Basil’s eyes were shining in the twilight like lamps.

“I thought,” he said, “that I had outlived vanity.”

“What do you want now?” I cried.

“I want,” he cried out, “what a girl wants when she wears her new frock; I want what a boy wants when he goes in for a clanging match with a monitor—I want to show somebody what a fine fellow I am. I am as right about that man as I am about your having a hat on your head. You say it cannot be tested. I say it can. I will take you to see my old friend Beaumont. He is a delightful man to know.”

“Do you really mean—?” I began.

“I will apologize,” he said calmly, “for our not being dressed for a call,” and walking across the vast misty square, he walked up the dark stone steps and rang at the bell.
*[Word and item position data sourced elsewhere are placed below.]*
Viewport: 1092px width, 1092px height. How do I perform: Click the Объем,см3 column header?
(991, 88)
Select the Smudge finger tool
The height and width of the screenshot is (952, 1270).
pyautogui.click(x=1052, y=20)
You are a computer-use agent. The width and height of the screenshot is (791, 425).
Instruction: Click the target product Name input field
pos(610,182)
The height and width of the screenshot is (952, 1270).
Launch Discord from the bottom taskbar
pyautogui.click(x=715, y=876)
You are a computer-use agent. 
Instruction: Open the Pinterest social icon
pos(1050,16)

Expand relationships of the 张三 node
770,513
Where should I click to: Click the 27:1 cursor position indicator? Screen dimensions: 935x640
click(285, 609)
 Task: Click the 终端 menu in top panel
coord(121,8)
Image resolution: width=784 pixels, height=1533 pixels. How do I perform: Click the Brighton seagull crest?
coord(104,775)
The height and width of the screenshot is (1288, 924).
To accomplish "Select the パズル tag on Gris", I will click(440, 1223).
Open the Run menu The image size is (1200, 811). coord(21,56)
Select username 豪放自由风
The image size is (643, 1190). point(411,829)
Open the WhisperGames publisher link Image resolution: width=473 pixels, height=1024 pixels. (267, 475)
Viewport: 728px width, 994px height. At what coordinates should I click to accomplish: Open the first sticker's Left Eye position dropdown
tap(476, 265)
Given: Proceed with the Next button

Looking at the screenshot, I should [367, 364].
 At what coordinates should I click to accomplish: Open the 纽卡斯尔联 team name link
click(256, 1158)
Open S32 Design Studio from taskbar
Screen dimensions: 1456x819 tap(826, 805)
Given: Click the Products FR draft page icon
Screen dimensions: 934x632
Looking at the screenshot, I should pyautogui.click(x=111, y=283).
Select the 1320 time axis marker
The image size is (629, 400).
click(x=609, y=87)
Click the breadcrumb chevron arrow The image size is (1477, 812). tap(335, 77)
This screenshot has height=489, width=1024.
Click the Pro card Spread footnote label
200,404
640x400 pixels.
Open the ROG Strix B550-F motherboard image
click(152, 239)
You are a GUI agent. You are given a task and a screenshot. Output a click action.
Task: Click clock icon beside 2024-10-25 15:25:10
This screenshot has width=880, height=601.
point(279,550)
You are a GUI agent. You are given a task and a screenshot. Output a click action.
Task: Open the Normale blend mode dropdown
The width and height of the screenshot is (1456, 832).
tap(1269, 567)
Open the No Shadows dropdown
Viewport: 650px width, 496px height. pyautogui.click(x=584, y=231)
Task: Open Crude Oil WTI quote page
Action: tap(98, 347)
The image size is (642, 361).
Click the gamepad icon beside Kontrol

A severe servant in black and white opened the door to us: on receiving my friend’s name his manner passed in a flash from astonishment to respect. We were ushered into the house very quickly, but not so quickly but that our host, a white-haired man with a fiery face, came out quickly to meet us.

“My dear fellow,” he cried, shaking Basil’s hand again and again, “I have not seen you for years. Have you been—er—” he said, rather wildly, “have you been in the country?”

“Not for all that time,” answered Basil, smiling. “I have long given up my official position, my dear Philip, and have been living in a deliberate retirement. I hope I do not come at an inopportune moment.”

“An inopportune moment,” cried the ardent gentleman. “You come at the most opportune moment I could imagine. Do you know who is here?”

“I do not,” answered Grant, with gravity. Even as he spoke a roar of laughter came from the inner room.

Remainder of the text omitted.